Written request
Render the records below as a Markdown table with the columns Row and Line, putting a row number under Row and each line's text under Line. Leave out blank lines.

Excerpted data
-----

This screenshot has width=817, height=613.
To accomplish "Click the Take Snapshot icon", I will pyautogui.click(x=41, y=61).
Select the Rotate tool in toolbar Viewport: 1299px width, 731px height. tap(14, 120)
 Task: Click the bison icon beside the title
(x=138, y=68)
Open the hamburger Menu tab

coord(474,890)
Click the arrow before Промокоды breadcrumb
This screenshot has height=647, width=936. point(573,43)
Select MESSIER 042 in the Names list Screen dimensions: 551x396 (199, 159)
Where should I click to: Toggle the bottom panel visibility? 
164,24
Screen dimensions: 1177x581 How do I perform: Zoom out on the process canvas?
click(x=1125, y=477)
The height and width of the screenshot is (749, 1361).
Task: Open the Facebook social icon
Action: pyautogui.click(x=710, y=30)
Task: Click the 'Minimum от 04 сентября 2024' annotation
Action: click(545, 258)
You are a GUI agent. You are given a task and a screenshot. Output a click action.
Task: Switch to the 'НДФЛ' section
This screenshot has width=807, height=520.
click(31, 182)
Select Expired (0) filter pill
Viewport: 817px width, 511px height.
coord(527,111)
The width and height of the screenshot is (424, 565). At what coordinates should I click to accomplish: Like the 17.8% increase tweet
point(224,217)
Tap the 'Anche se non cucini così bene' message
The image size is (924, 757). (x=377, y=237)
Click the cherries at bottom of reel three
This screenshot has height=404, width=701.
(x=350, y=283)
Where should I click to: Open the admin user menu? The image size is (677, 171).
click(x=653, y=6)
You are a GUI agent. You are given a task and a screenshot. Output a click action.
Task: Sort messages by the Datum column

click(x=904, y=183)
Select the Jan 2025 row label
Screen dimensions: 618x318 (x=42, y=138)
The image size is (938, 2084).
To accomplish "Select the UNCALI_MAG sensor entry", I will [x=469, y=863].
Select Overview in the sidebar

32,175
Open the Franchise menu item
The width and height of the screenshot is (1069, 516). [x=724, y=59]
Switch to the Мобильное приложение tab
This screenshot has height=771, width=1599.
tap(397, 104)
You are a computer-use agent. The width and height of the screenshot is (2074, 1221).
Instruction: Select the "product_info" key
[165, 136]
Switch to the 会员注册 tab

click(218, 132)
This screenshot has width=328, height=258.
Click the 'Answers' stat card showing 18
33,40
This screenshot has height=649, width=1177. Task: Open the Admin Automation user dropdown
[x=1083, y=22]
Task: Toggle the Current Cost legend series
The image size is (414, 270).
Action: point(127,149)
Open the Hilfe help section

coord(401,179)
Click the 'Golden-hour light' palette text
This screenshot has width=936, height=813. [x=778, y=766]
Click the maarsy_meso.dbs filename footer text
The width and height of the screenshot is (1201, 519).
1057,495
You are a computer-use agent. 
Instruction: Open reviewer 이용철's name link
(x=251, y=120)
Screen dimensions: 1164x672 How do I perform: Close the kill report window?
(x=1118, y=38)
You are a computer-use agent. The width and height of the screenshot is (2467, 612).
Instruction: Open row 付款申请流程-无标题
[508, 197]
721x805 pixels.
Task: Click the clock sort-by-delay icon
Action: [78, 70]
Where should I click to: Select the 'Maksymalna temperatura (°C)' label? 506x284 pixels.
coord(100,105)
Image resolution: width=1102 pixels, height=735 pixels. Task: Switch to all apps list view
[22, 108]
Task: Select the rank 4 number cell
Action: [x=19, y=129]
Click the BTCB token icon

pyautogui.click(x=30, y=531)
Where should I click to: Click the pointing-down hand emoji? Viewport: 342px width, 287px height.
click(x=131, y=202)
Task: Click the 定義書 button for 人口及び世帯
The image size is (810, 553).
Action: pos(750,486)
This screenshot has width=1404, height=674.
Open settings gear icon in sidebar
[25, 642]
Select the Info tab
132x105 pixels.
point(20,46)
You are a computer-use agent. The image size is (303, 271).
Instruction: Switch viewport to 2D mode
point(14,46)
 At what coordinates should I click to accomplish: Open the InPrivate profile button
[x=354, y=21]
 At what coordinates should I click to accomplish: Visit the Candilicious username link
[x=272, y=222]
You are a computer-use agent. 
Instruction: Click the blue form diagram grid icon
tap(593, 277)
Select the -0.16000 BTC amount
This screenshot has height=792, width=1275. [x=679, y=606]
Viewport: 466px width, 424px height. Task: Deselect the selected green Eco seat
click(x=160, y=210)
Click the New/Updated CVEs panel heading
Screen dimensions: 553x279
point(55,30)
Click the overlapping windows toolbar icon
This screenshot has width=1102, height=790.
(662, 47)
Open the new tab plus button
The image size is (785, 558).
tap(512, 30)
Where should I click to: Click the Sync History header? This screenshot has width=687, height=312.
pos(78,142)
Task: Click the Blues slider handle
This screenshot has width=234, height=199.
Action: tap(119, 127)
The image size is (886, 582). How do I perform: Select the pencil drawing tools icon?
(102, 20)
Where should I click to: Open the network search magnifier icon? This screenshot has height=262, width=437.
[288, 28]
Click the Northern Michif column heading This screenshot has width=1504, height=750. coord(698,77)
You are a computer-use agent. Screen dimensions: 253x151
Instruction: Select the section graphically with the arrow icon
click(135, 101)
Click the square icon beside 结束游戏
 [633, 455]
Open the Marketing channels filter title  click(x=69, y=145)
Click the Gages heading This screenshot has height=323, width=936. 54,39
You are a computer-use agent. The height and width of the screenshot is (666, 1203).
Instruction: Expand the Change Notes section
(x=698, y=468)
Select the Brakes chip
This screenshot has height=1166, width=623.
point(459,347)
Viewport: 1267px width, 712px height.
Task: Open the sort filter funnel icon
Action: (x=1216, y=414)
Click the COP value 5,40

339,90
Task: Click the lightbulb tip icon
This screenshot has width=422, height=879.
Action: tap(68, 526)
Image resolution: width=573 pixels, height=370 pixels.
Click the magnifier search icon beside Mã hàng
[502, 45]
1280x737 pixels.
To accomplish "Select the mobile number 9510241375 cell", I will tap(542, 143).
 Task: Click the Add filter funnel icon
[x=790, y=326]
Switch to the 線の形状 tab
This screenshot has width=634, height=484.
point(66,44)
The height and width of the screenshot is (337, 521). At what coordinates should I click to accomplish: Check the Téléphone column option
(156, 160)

-----

Full response
| Row | Line |
|---|---|
| 1 | This screenshot has width=817, height=613. |
| 2 | To accomplish "Click the Take Snapshot icon", I will pyautogui.click(x=41, y=61). |
| 3 | Select the Rotate tool in toolbar Viewport: 1299px width, 731px height. tap(14, 120) |
| 4 |  Task: Click the bison icon beside the title |
| 5 | (x=138, y=68) |
| 6 | Open the hamburger Menu tab |
| 7 | coord(474,890) |
| 8 | Click the arrow before Промокоды breadcrumb |
| 9 | This screenshot has height=647, width=936. point(573,43) |
| 10 | Select MESSIER 042 in the Names list Screen dimensions: 551x396 (199, 159) |
| 11 | Where should I click to: Toggle the bottom panel visibility?  |
| 12 | 164,24 |
| 13 | Screen dimensions: 1177x581 How do I perform: Zoom out on the process canvas? |
| 14 | click(x=1125, y=477) |
| 15 | The height and width of the screenshot is (749, 1361). |
| 16 | Task: Open the Facebook social icon |
| 17 | Action: pyautogui.click(x=710, y=30) |
| 18 | Task: Click the 'Minimum от 04 сентября 2024' annotation |
| 19 | Action: click(545, 258) |
| 20 | You are a GUI agent. You are given a task and a screenshot. Output a click action. |
| 21 | Task: Switch to the 'НДФЛ' section |
| 22 | This screenshot has width=807, height=520. |
| 23 | click(31, 182) |
| 24 | Select Expired (0) filter pill |
| 25 | Viewport: 817px width, 511px height. |
| 26 | coord(527,111) |
| 27 | The width and height of the screenshot is (424, 565). At what coordinates should I click to accomplish: Like the 17.8% increase tweet |
| 28 | point(224,217) |
| 29 | Tap the 'Anche se non cucini così bene' message |
| 30 | The image size is (924, 757). (x=377, y=237) |
| 31 | Click the cherries at bottom of reel three |
| 32 | This screenshot has height=404, width=701. |
| 33 | (x=350, y=283) |
| 34 | Where should I click to: Open the admin user menu? The image size is (677, 171). |
| 35 | click(x=653, y=6) |
| 36 | You are a GUI agent. You are given a task and a screenshot. Output a click action. |
| 37 | Task: Sort messages by the Datum column |
| 38 | click(x=904, y=183) |
| 39 | Select the Jan 2025 row label |
| 40 | Screen dimensions: 618x318 (x=42, y=138) |
| 41 | The image size is (938, 2084). |
| 42 | To accomplish "Select the UNCALI_MAG sensor entry", I will [x=469, y=863]. |
| 43 | Select Overview in the sidebar |
| 44 | 32,175 |
| 45 | Open the Franchise menu item |
| 46 | The width and height of the screenshot is (1069, 516). [x=724, y=59] |
| 47 | Switch to the Мобильное приложение tab |
| 48 | This screenshot has height=771, width=1599. |
| 49 | tap(397, 104) |
| 50 | You are a computer-use agent. The width and height of the screenshot is (2074, 1221). |
| 51 | Instruction: Select the "product_info" key |
| 52 | [165, 136] |
| 53 | Switch to the 会员注册 tab |
| 54 | click(218, 132) |
| 55 | This screenshot has width=328, height=258. |
| 56 | Click the 'Answers' stat card showing 18 |
| 57 | 33,40 |
| 58 | This screenshot has height=649, width=1177. Task: Open the Admin Automation user dropdown |
| 59 | [x=1083, y=22] |
| 60 | Task: Toggle the Current Cost legend series |
| 61 | The image size is (414, 270). |
| 62 | Action: point(127,149) |
| 63 | Open the Hilfe help section |
| 64 | coord(401,179) |
| 65 | Click the 'Golden-hour light' palette text |
| 66 | This screenshot has width=936, height=813. [x=778, y=766] |
| 67 | Click the maarsy_meso.dbs filename footer text |
| 68 | The width and height of the screenshot is (1201, 519). |
| 69 | 1057,495 |
| 70 | You are a computer-use agent.  |
| 71 | Instruction: Open reviewer 이용철's name link |
| 72 | (x=251, y=120) |
| 73 | Screen dimensions: 1164x672 How do I perform: Close the kill report window? |
| 74 | (x=1118, y=38) |
| 75 | You are a computer-use agent. The width and height of the screenshot is (2467, 612). |
| 76 | Instruction: Open row 付款申请流程-无标题 |
| 77 | [508, 197] |
| 78 | 721x805 pixels. |
| 79 | Task: Click the clock sort-by-delay icon |
| 80 | Action: [78, 70] |
| 81 | Where should I click to: Select the 'Maksymalna temperatura (°C)' label? 506x284 pixels. |
| 82 | coord(100,105) |
| 83 | Image resolution: width=1102 pixels, height=735 pixels. Task: Switch to all apps list view |
| 84 | [22, 108] |
| 85 | Task: Select the rank 4 number cell |
| 86 | Action: [x=19, y=129] |
| 87 | Click the BTCB token icon |
| 88 | pyautogui.click(x=30, y=531) |
| 89 | Where should I click to: Click the pointing-down hand emoji? Viewport: 342px width, 287px height. |
| 90 | click(x=131, y=202) |
| 91 | Task: Click the 定義書 button for 人口及び世帯 |
| 92 | The image size is (810, 553). |
| 93 | Action: pos(750,486) |
| 94 | This screenshot has width=1404, height=674. |
| 95 | Open settings gear icon in sidebar |
| 96 | [25, 642] |
| 97 | Select the Info tab |
| 98 | 132x105 pixels. |
| 99 | point(20,46) |
| 100 | You are a computer-use agent. The image size is (303, 271). |
| 101 | Instruction: Switch viewport to 2D mode |
| 102 | point(14,46) |
| 103 |  At what coordinates should I click to accomplish: Open the InPrivate profile button |
| 104 | [x=354, y=21] |
| 105 |  At what coordinates should I click to accomplish: Visit the Candilicious username link |
| 106 | [x=272, y=222] |
| 107 | You are a computer-use agent.  |
| 108 | Instruction: Click the blue form diagram grid icon |
| 109 | tap(593, 277) |
| 110 | Select the -0.16000 BTC amount |
| 111 | This screenshot has height=792, width=1275. [x=679, y=606] |
| 112 | Viewport: 466px width, 424px height. Task: Deselect the selected green Eco seat |
| 113 | click(x=160, y=210) |
| 114 | Click the New/Updated CVEs panel heading |
| 115 | Screen dimensions: 553x279 |
| 116 | point(55,30) |
| 117 | Click the overlapping windows toolbar icon |
| 118 | This screenshot has width=1102, height=790. |
| 119 | (662, 47) |
| 120 | Open the new tab plus button |
| 121 | The image size is (785, 558). |
| 122 | tap(512, 30) |
| 123 | Where should I click to: Click the Sync History header? This screenshot has width=687, height=312. |
| 124 | pos(78,142) |
| 125 | Task: Click the Blues slider handle |
| 126 | This screenshot has width=234, height=199. |
| 127 | Action: tap(119, 127) |
| 128 | The image size is (886, 582). How do I perform: Select the pencil drawing tools icon? |
| 129 | (102, 20) |
| 130 | Where should I click to: Open the network search magnifier icon? This screenshot has height=262, width=437. |
| 131 | [288, 28] |
| 132 | Click the Northern Michif column heading This screenshot has width=1504, height=750. coord(698,77) |
| 133 | You are a computer-use agent. Screen dimensions: 253x151 |
| 134 | Instruction: Select the section graphically with the arrow icon |
| 135 | click(135, 101) |
| 136 | Click the square icon beside 结束游戏 |
| 137 |  [633, 455] |
| 138 | Open the Marketing channels filter title  click(x=69, y=145) |
| 139 | Click the Gages heading This screenshot has height=323, width=936. 54,39 |
| 140 | You are a computer-use agent. The height and width of the screenshot is (666, 1203). |
| 141 | Instruction: Expand the Change Notes section |
| 142 | (x=698, y=468) |
| 143 | Select the Brakes chip |
| 144 | This screenshot has height=1166, width=623. |
| 145 | point(459,347) |
| 146 | Viewport: 1267px width, 712px height. |
| 147 | Task: Open the sort filter funnel icon |
| 148 | Action: (x=1216, y=414) |
| 149 | Click the COP value 5,40 |
| 150 | 339,90 |
| 151 | Task: Click the lightbulb tip icon |
| 152 | This screenshot has width=422, height=879. |
| 153 | Action: tap(68, 526) |
| 154 | Image resolution: width=573 pixels, height=370 pixels. |
| 155 | Click the magnifier search icon beside Mã hàng |
| 156 | [502, 45] |
| 157 | 1280x737 pixels. |
| 158 | To accomplish "Select the mobile number 9510241375 cell", I will tap(542, 143). |
| 159 |  Task: Click the Add filter funnel icon |
| 160 | [x=790, y=326] |
| 161 | Switch to the 線の形状 tab |
| 162 | This screenshot has width=634, height=484. |
| 163 | point(66,44) |
| 164 | The height and width of the screenshot is (337, 521). At what coordinates should I click to accomplish: Check the Téléphone column option |
| 165 | (156, 160) |